Interstitial VO Creation with Text to Speech and FFMPEG

Wasn’t I playing with virtual reality lately? Yes, but I got distracted. I’ll blog on that later, but for now – I’ve been looking to do cool things with my music discovery library called “the Shark Attack”.

One of those cool things is a longstanding problem I’ve wanted to solve but never got around to it. See, I deliver a weekly radio show to my good friend Vicky Ryder who runs Codebass Radio. I use my Node.js (and soon to be Electron based) SharkAttack to discover all new music from various blogs and feeds and webpages and then package up a playlist. It gets zipped up and passed on as a full 3 hour show she can run in my Wednesday 1pm EST timeslot.

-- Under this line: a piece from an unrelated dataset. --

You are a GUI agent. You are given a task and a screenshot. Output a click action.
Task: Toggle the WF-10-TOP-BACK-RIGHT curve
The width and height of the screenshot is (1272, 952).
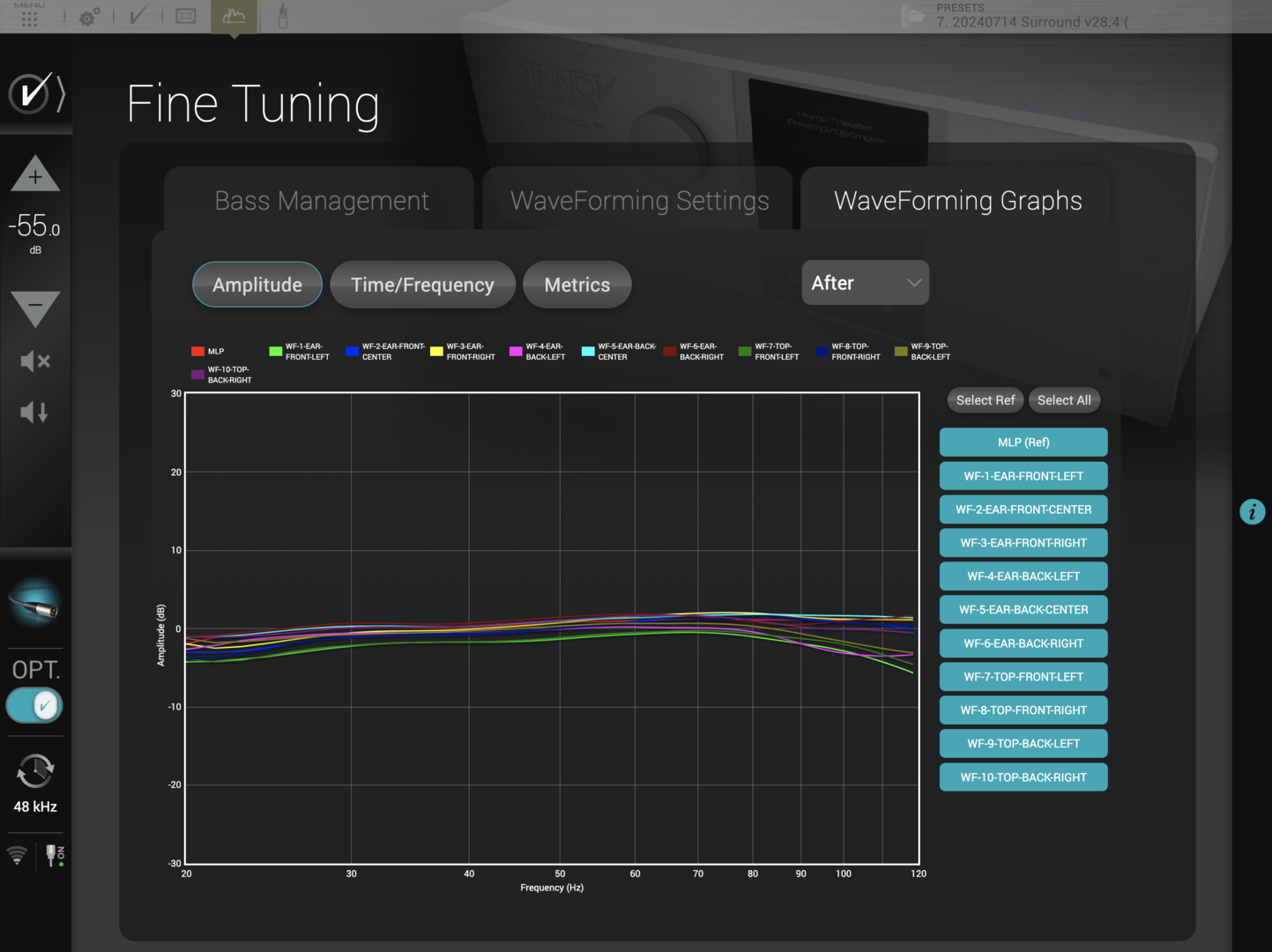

It’s fully automatic, which is great. I push a button, and seconds later (after downloading various new music), I get a radio show! The bad: well it’s radio…how does anyone know what I’m playing if I only generate the music files? Typically in radio, you’ll have a DJ announcing what’s been played every few songs. In the spirit of automatically generating a radio show, lets see if we can automatically generate some voice overs!

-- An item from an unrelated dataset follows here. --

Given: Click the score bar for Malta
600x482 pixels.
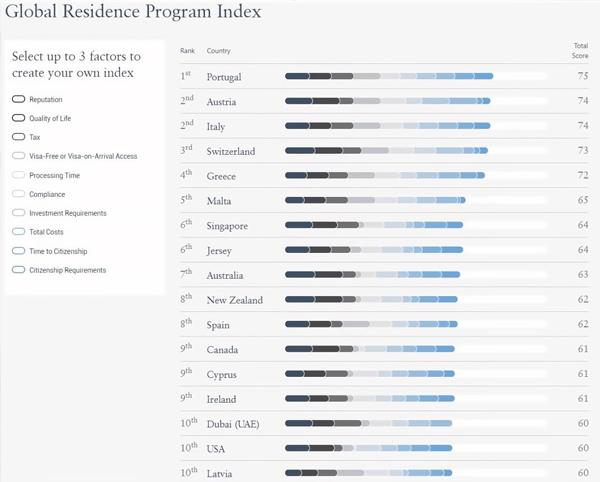Looking at the screenshot, I should coord(377,200).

Bonus challenge: VO’s aren’t terribly interesting without a music bed!

So let’s tackle TTS (text to speech) first.

Text to Speech with Google’s APIs

So Chrome has a pretty nice text to speech API. Rather, its the “Speech Synthesis API”. Unfortunately, this has two problems. The first is that it’s not really browser functionality. It takes your requests and passes it through to Google’s servers and THEY do all the work. So really, most of the cool stuff isn’t really in your browser, Chrome is just a nice pass through.

Secondly, even though I plan to end up in desktop wrapper Electron (which uses Chromium), I really want a Node.js solution (or at least a plain vanilla JS solution) because I want ultimate control over my bits. Seriously, I want to cache responses, write them to files, and mix audio. The Speech Synthesis API doesn’t do that AFAIK – it just talks through your browser as you command it.

Luckily, there are some Node.js libraries like “node-google-text-to-speech” that directly use the Big G’s TTS endpoints….like so:

http://translate.google.com/translate_tts?tl=en&q=<your spoken text here>

The “tl=en” param is fun to play around with, because it’s the locale of the text. I’ve played around with French, Australian, and British. What happens is that the text you get back just cops different sounding accents. Honestly though, plain old “en” seems the best for me.

The resulting response body that comes back contains the binary data (in MP3 format) of your spoken text. It sounds slightly robotic, but better than nothing! You can actually try it right in your browser. Seriously. Try this link.

An interesting limitation is the character limit of the text you’d like to have spoken. I think it’s 100 characters, but I’m using 80 just to be safe. If you play your cards right, you can use this limitation to your advantage.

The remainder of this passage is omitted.